▸ **Brief**
Each of the entries should be output exactly, with nothing left out.

▸ **Available data**
§ §

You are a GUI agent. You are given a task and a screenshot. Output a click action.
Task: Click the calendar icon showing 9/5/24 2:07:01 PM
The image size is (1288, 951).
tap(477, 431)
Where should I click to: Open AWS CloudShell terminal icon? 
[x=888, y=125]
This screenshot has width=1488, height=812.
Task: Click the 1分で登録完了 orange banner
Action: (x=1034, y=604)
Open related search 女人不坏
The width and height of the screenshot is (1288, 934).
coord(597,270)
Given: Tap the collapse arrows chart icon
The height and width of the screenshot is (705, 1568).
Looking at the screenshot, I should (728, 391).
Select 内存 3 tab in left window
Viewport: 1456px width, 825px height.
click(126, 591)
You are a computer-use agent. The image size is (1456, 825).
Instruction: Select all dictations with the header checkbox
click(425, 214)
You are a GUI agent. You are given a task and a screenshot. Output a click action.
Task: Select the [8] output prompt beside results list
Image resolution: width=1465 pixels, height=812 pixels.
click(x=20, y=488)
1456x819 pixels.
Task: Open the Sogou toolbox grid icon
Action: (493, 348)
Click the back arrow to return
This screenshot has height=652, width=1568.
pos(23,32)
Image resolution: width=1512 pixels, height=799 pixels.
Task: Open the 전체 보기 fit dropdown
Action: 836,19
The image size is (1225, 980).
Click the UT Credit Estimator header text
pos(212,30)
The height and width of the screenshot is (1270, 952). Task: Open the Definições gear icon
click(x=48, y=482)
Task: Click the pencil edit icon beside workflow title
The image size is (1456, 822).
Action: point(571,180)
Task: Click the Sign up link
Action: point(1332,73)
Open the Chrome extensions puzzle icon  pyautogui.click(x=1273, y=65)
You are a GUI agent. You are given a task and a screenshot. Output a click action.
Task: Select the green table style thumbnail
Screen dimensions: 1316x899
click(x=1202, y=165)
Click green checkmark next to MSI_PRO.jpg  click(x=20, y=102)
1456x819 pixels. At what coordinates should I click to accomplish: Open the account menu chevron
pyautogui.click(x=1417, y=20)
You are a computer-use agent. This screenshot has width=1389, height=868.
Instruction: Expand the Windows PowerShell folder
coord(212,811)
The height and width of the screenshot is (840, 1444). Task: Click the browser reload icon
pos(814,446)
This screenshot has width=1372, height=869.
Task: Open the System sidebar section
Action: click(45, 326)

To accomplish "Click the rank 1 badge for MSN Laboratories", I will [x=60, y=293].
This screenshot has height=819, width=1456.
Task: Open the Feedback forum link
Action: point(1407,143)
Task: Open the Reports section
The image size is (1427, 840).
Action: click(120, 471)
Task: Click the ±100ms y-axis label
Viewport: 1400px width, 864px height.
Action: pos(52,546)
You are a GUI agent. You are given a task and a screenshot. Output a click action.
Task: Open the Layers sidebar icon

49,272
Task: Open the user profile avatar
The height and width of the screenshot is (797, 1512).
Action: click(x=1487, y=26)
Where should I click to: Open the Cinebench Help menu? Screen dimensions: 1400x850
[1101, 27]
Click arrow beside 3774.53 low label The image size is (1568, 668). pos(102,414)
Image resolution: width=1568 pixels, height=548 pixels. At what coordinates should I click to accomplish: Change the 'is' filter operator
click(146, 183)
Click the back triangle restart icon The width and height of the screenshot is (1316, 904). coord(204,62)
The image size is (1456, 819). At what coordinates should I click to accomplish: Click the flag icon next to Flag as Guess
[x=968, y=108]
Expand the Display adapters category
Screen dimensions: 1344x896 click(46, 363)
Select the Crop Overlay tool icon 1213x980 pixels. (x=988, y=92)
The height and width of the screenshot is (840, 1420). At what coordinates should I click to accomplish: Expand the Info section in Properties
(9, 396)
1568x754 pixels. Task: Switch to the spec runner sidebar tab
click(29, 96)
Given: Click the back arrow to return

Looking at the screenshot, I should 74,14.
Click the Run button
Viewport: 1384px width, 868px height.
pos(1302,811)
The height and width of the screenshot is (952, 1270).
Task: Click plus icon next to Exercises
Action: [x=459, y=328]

§ §

▸ **Result of the exercise**
You are a GUI agent. You are given a task and a screenshot. Output a click action.
Task: Click the calendar icon showing 9/5/24 2:07:01 PM
The image size is (1288, 951).
tap(477, 431)
Where should I click to: Open AWS CloudShell terminal icon? 
[x=888, y=125]
This screenshot has width=1488, height=812.
Task: Click the 1分で登録完了 orange banner
Action: (x=1034, y=604)
Open related search 女人不坏
The width and height of the screenshot is (1288, 934).
coord(597,270)
Given: Tap the collapse arrows chart icon
The height and width of the screenshot is (705, 1568).
Looking at the screenshot, I should (728, 391).
Select 内存 3 tab in left window
Viewport: 1456px width, 825px height.
click(126, 591)
You are a computer-use agent. The image size is (1456, 825).
Instruction: Select all dictations with the header checkbox
click(425, 214)
You are a GUI agent. You are given a task and a screenshot. Output a click action.
Task: Select the [8] output prompt beside results list
Image resolution: width=1465 pixels, height=812 pixels.
click(x=20, y=488)
1456x819 pixels.
Task: Open the Sogou toolbox grid icon
Action: (493, 348)
Click the back arrow to return
This screenshot has height=652, width=1568.
pos(23,32)
Image resolution: width=1512 pixels, height=799 pixels.
Task: Open the 전체 보기 fit dropdown
Action: 836,19
The image size is (1225, 980).
Click the UT Credit Estimator header text
pos(212,30)
The height and width of the screenshot is (1270, 952). Task: Open the Definições gear icon
click(x=48, y=482)
Task: Click the pencil edit icon beside workflow title
The image size is (1456, 822).
Action: point(571,180)
Task: Click the Sign up link
Action: point(1332,73)
Open the Chrome extensions puzzle icon  pyautogui.click(x=1273, y=65)
You are a GUI agent. You are given a task and a screenshot. Output a click action.
Task: Select the green table style thumbnail
Screen dimensions: 1316x899
click(x=1202, y=165)
Click green checkmark next to MSI_PRO.jpg  click(x=20, y=102)
1456x819 pixels. At what coordinates should I click to accomplish: Open the account menu chevron
pyautogui.click(x=1417, y=20)
You are a computer-use agent. This screenshot has width=1389, height=868.
Instruction: Expand the Windows PowerShell folder
coord(212,811)
The height and width of the screenshot is (840, 1444). Task: Click the browser reload icon
pos(814,446)
This screenshot has width=1372, height=869.
Task: Open the System sidebar section
Action: click(45, 326)

To accomplish "Click the rank 1 badge for MSN Laboratories", I will [x=60, y=293].
This screenshot has height=819, width=1456.
Task: Open the Feedback forum link
Action: point(1407,143)
Task: Open the Reports section
The image size is (1427, 840).
Action: click(120, 471)
Task: Click the ±100ms y-axis label
Viewport: 1400px width, 864px height.
Action: pos(52,546)
You are a GUI agent. You are given a task and a screenshot. Output a click action.
Task: Open the Layers sidebar icon

49,272
Task: Open the user profile avatar
The height and width of the screenshot is (797, 1512).
Action: click(x=1487, y=26)
Where should I click to: Open the Cinebench Help menu? Screen dimensions: 1400x850
[1101, 27]
Click arrow beside 3774.53 low label The image size is (1568, 668). pos(102,414)
Image resolution: width=1568 pixels, height=548 pixels. At what coordinates should I click to accomplish: Change the 'is' filter operator
click(146, 183)
Click the back triangle restart icon The width and height of the screenshot is (1316, 904). coord(204,62)
The image size is (1456, 819). At what coordinates should I click to accomplish: Click the flag icon next to Flag as Guess
[x=968, y=108]
Expand the Display adapters category
Screen dimensions: 1344x896 click(46, 363)
Select the Crop Overlay tool icon 1213x980 pixels. (x=988, y=92)
The height and width of the screenshot is (840, 1420). At what coordinates should I click to accomplish: Expand the Info section in Properties
(9, 396)
1568x754 pixels. Task: Switch to the spec runner sidebar tab
click(29, 96)
Given: Click the back arrow to return

Looking at the screenshot, I should 74,14.
Click the Run button
Viewport: 1384px width, 868px height.
pos(1302,811)
The height and width of the screenshot is (952, 1270).
Task: Click plus icon next to Exercises
Action: [x=459, y=328]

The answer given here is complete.